Dimmesdale’s life force out of sick need for reparation for Dimmesdale’s actions against him. Dimmesdale is subconsciously aware of his dependence of Chillingworth, for he cannot and does not break away. Their relationship is described in this quote, “Nevertheless, time went on; a kind of intimacy, as we have said, grew up between these two cultivated minds, which had as wide a field as the whole sphere of human thought and study to meet upon; they discussed every topic of ethics and religion, of public affairs, and private character; they talked much, on both sides, of matters that seemed personal to themselves..
“(P#). Chillingworth lived and thrived off the pain and guilt he constantly inflicted on Dimmesdale, and in a twisted way Dimmesdale relied on this psychological torture to further his self-inflicted search for forgiveness. The role of Roger Chillingsworth in Dimmesdale’s torture intensifies Dimmesdale’s suffering, causing Dimmesdale to endure vastly more than Hester who was able to avoid the evil doctor. Some argue that it was Hester who suffered the most throughout the novel. They say that because of her crime Hester became secluded from the other people in her society.
They exemplify this with the quote, “Who had been familiarly acquainted with Hester Prynne, were now impress as if they beheld her for the first time was the Scarlet Letter, so fantastically embroidered and illuminated upon her bosom. It had the effect of a spell taking her out of the ordinary relations with humanity and enclosing her in a sphere by herself. “(61). She became lonely, and the scarlet letter was a burden that Hester had to carry everyday of her life, and the symbol, which secluded her from any other human being.
It caused Hester to be ostracized, but Dimmesdale’s cowardice in not confessing lead ultimately, to his death. Hester had a horrible punishment: she had to wear a scarlet letter for the rest of her life. But Dimmesdale’s internal struggle with his own cowardice and guilt was far worse than a scarlet letter. He suffered the most as he constantly punished himself for his sin. Although Hester suffered the public punishment she dealt with it well and took it in stride, ultimately creating a positive role for herself in the community and transforming the meaning of the scarlet letter.
She was able to make amends and in time through good deeds, change the meaning of the scarlet letter from “adulteress” to “able”. Dimmesdale on the other hand, has to always bear their sin inside of him never allowing it to become public. He was never given the opportunity to make peace with himself. Instead of taking his penance publicly he does it privately. He was forced to continue to bear his private shame, while Hester was able to make peace with herself because she was strong enough to take her punishment, and grow despite of it.

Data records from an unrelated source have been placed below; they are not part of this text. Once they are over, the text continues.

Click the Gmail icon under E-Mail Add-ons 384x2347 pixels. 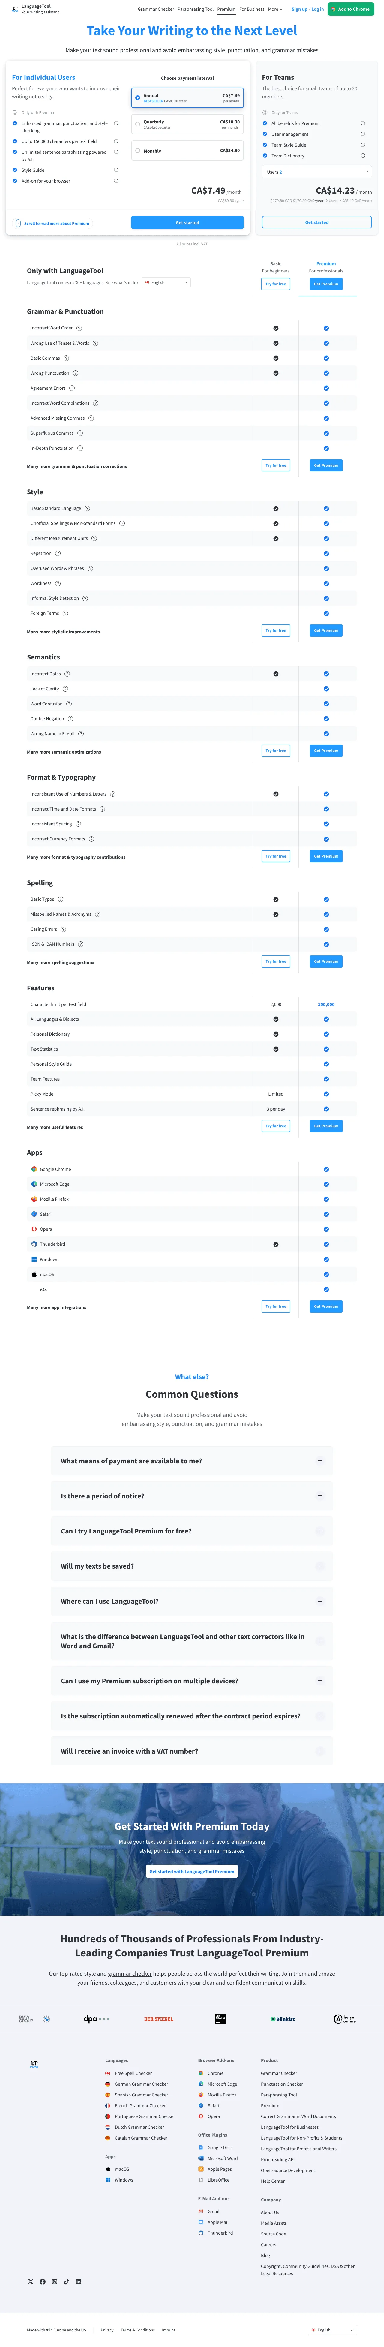point(201,2211)
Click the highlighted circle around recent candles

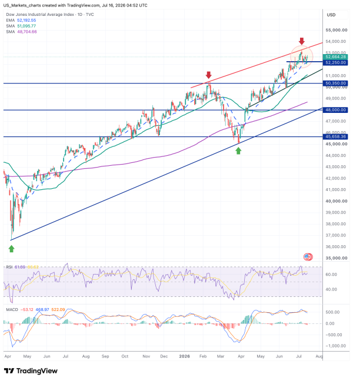pyautogui.click(x=302, y=56)
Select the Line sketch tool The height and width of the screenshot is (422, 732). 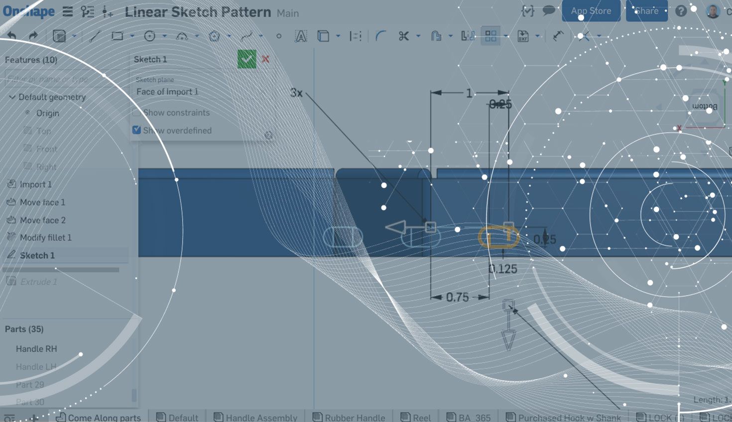pyautogui.click(x=95, y=36)

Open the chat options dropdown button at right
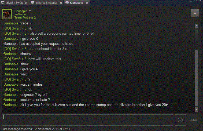point(195,13)
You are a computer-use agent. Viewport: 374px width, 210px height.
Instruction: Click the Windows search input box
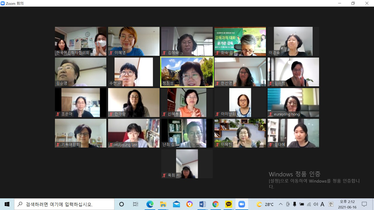pyautogui.click(x=64, y=204)
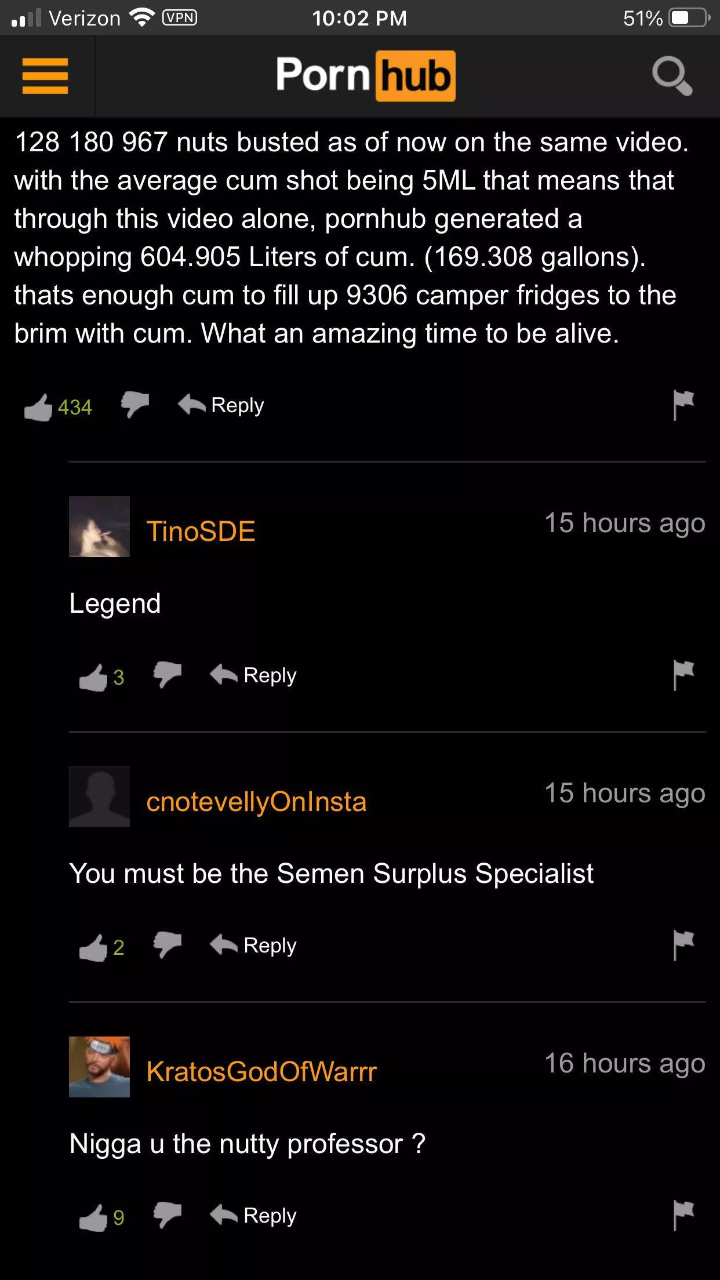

Suffering is commonly seen as an unconscious effort to ease painful feelings of guilt. Arthur Dimmesdale’s choice of guilt over shame led him to experience a great deal of physical and emotional suffering. Hester admitted to her sin and had a clear conscience, which allowed her to move on with her life and grow as a person. Mr. Dimmesdale’s choice of anonymity in not confessing his wrongdoing to the public, led to his suffering through the guilt of his sin, a pain that was only aggravated by the tortures of Roger Chillingworth, and ultimately resulted in his painful and tragic death.